September 12, 2018

The Algorithms of August

An artificial intelligence arms race is coming. It is unlikely to play out in the way that the mainstream media suggest, however: as a faceoff between the United States and China. That’s because AI differs from the technologies, such as nuclear weapons and battleships, that have been the subject of arms races in the past. After all, AI is software—not hardware.

Because AI is a general purpose technology—more like the combustion engine or electricity than a weapon—the competition to develop it will be broad, and the line between its civilian and military uses will be blurry. There will not be one exclusively military AI arms race. There will instead be many AI arms races, as countries (and, sometimes, violent nonstate actors) develop new algorithms or apply private sector algorithms to help them accomplish particular tasks.

In North America, the private sector invested some $15 billion to $23 billion in AI in 2016, according to a McKinsey Global Institute report. That’s more than 10 times what the U.S. government spent on unclassified AI programs that same year. The largest share came from companies such as Google and Microsoft, as well as a number of smaller private firms, not from government-funded defense research. This reverses the dynamic from the Cold War, when government investments led to private sector innovation and produced technologies such as GPS and the internet.

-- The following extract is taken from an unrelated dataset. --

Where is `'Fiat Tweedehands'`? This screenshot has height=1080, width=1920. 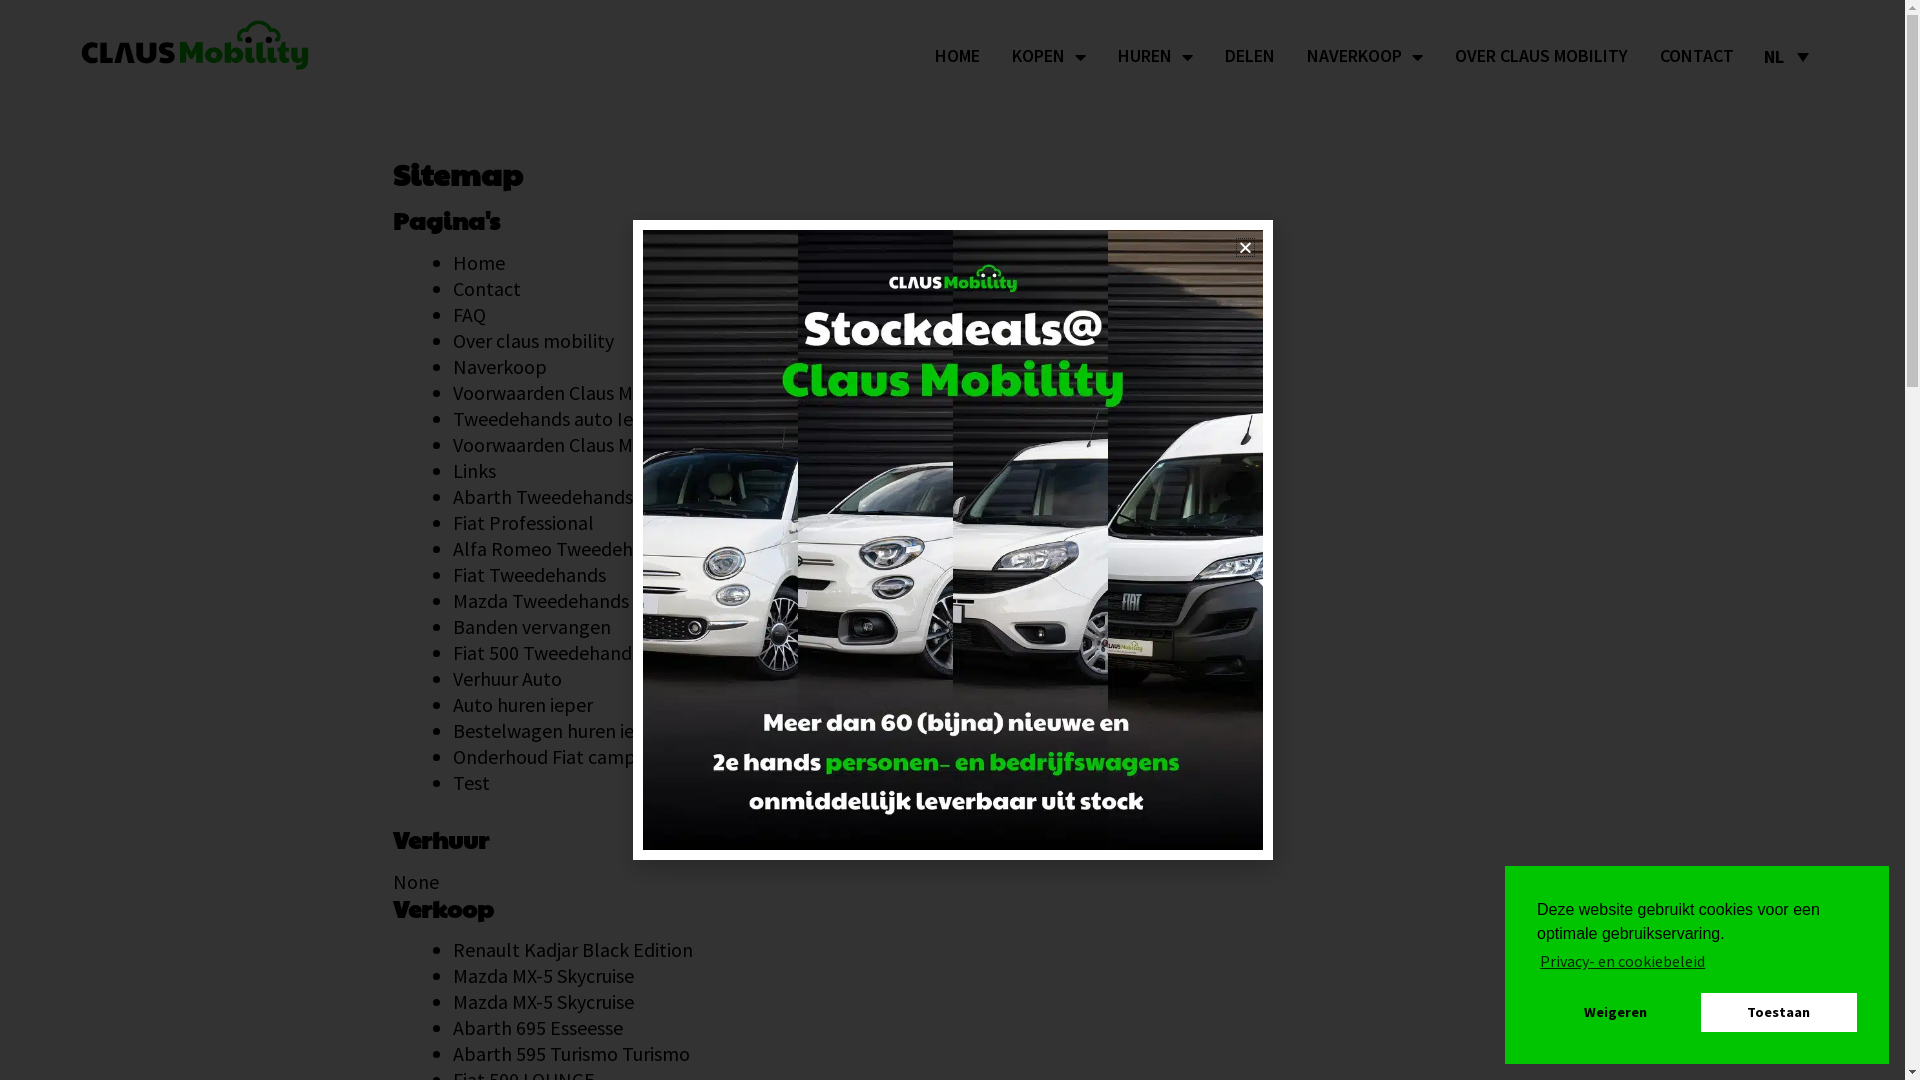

China says it already holds more than 20 percent of patents in the field and plans to build its AI sector to be worth $150 billion by 2030. But while Beijing and Washington are the current leaders in this race, they are not the only competitors. Countries around the world with advanced technology sectors, from Canada to France to Singapore, also have the potential to make great strides in AI (or build on lower-level advances made by others). While this diffusion means that many more countries will have a stake in the regulation of AI, it also means that many more governments will have incentives to go it on their own.